21.1. Antiochum Cyzicenum ferunt decem cubitorum Iovem ex delubro aureum sustulisse et ex aere bratteolis | f. 131b | substituisse fucatum. Si in simulacris praestosunt atque habitant dii suis, quibus negotiis Iuppiter, quibus curis fuerat inligatus, quominus privatas persequeretur iniurias et subpositum se sibi viliore in materia vindicaret? 2. Dionysius ille sed iunior, cum velamine aureo spoliaret Iovem et pro illo laneum subderet, iocularibus etiam facetiis ludens, cum esse illud in rigoribus algidum, hoc vaporum, onerosum illud in aestatibus diceret, hoc rursus sub ardoribus flabile: ubinam fuerat rex poli, ut praesentem se esse formidine aliqua conprobaret et urbanum scurrulam cruciatibus revocaret ad seria?
21.1. They report that Antiochus of Cyzicus took down a ten-cubit Jupiter from his shrine, and in place of the golden one substituted one painted from bronze plates. If the gods are present in and dwell in their images, by what affairs and what cares was Jupiter bound, that he should not pursue private injuries and should not vindicate himself when a cheaper material was set up in his stead? 2. And that same Dionysius the Younger, when he stripped Jupiter of his golden veil and put a woollen one beneath it, jesting with facetious quips, saying that the one was cold in frosts, this one of vapours, that burdensome in summers, this again flammable under the heats — where then was the king of the sky, that he might prove himself present by some dread and call back the urbane buffoon from his jests to serious punishments?

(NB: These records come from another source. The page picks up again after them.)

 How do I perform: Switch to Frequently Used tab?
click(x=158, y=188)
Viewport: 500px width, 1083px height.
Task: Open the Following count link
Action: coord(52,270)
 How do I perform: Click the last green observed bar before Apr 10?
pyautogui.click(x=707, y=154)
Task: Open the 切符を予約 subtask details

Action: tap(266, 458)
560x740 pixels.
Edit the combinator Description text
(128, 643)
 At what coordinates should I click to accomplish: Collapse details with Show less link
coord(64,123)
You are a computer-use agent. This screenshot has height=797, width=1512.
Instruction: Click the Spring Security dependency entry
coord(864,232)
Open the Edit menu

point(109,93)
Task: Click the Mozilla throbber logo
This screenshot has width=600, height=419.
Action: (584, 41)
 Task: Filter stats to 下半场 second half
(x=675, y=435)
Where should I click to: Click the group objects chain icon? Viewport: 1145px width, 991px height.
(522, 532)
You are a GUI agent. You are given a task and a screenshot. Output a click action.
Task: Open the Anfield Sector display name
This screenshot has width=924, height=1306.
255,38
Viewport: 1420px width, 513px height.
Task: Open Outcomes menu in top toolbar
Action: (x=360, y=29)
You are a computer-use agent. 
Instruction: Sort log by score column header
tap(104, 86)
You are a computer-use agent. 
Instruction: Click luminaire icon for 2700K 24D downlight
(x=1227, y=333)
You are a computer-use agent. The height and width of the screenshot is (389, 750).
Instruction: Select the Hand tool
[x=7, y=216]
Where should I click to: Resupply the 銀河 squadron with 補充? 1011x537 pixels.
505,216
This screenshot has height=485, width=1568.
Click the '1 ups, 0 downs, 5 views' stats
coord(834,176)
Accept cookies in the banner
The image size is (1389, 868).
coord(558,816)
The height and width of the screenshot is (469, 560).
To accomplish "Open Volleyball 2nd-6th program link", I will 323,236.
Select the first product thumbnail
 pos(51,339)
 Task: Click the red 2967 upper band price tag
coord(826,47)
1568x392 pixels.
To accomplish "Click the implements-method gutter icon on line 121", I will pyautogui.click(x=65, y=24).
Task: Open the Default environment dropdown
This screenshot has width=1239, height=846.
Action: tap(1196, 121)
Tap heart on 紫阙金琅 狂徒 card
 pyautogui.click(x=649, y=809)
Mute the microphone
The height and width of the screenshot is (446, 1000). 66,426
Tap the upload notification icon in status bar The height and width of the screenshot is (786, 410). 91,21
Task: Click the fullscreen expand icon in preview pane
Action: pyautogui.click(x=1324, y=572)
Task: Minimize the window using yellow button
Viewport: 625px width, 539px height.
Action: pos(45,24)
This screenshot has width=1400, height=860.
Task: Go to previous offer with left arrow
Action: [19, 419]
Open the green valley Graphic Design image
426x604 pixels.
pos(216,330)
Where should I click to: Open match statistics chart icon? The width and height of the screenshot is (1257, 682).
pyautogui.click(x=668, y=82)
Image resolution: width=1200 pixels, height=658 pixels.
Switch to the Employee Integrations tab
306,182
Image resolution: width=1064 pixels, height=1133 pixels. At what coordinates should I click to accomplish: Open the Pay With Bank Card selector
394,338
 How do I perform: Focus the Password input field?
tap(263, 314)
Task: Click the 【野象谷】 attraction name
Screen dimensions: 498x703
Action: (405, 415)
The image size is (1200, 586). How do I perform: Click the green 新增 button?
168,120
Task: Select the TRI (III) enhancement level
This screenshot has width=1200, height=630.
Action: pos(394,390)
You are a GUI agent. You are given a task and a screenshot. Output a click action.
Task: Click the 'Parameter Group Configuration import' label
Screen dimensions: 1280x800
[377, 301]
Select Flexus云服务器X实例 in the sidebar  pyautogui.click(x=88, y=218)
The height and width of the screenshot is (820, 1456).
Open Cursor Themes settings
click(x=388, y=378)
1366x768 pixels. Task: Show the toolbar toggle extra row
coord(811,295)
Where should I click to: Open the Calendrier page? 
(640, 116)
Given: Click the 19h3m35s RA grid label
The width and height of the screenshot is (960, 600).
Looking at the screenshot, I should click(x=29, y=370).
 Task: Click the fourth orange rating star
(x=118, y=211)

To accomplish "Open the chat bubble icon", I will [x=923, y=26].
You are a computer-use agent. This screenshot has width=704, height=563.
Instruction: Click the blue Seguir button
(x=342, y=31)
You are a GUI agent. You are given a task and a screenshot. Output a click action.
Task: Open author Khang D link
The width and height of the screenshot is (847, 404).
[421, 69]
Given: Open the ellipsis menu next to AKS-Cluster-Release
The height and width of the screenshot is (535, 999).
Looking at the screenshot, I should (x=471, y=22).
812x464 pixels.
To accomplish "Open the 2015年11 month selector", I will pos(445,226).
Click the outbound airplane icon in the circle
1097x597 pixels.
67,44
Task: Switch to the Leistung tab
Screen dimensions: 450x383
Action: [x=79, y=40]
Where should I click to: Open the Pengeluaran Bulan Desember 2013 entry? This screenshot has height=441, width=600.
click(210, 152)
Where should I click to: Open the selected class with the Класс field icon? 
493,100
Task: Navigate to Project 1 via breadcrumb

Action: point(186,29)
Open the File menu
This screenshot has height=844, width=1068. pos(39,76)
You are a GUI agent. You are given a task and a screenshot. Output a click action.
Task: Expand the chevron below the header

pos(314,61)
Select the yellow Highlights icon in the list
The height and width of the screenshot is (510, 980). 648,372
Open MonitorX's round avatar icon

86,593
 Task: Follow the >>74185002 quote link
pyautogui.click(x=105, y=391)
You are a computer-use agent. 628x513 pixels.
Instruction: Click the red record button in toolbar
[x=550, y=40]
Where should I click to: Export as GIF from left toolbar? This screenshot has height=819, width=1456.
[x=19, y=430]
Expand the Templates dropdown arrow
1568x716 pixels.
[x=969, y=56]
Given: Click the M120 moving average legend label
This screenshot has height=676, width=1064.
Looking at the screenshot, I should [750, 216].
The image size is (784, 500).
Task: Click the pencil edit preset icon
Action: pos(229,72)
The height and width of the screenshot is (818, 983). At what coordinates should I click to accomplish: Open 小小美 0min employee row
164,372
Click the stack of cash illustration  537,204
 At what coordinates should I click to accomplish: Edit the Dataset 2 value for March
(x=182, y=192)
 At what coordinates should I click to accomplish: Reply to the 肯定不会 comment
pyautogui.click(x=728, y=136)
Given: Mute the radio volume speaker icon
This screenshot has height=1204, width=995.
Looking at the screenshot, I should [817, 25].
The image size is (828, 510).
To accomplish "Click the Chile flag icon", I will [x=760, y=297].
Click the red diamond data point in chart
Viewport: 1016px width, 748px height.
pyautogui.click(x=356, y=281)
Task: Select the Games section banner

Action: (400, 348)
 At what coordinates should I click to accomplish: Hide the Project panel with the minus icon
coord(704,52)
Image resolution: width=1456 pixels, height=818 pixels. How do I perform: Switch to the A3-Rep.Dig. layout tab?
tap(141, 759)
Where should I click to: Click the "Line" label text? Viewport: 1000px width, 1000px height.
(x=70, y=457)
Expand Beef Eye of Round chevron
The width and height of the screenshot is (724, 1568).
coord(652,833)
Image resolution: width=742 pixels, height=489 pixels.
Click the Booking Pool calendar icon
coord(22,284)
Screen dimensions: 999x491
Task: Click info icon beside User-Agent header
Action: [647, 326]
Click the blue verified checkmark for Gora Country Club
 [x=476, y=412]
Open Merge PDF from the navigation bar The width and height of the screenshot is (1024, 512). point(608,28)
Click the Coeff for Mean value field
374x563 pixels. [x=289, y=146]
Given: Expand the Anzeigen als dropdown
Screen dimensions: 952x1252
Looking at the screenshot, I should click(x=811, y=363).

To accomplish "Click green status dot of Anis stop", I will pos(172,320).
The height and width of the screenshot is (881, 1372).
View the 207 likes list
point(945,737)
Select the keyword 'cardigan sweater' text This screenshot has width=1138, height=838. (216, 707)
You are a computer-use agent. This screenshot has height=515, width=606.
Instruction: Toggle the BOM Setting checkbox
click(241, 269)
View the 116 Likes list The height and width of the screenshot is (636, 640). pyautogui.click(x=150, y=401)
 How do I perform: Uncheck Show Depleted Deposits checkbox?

3. For why should the gravity of Aesculapius be remembered by him as a laughter? whom, when he stripped the beard of most ample good weight and of the density of philosophy, he called an unworthy deed — that from Apollo a father should beget a slight and beardless and very boyish son, and that a son should be made so bearded that it is left double-faced which of them is father, which son, nay whether they are of one gens and cognation. 4. And when all these things were done and when he spoke with sacrilegious pirate-like mockeries, if a numen was present in the statue consecrated to his name and majesty, why did he not pursue with just and merited vengeance the affront to the smoothed and dishonored visage, and by that deed show that he was present and by stubborn guardianship protected his house and his simulacra?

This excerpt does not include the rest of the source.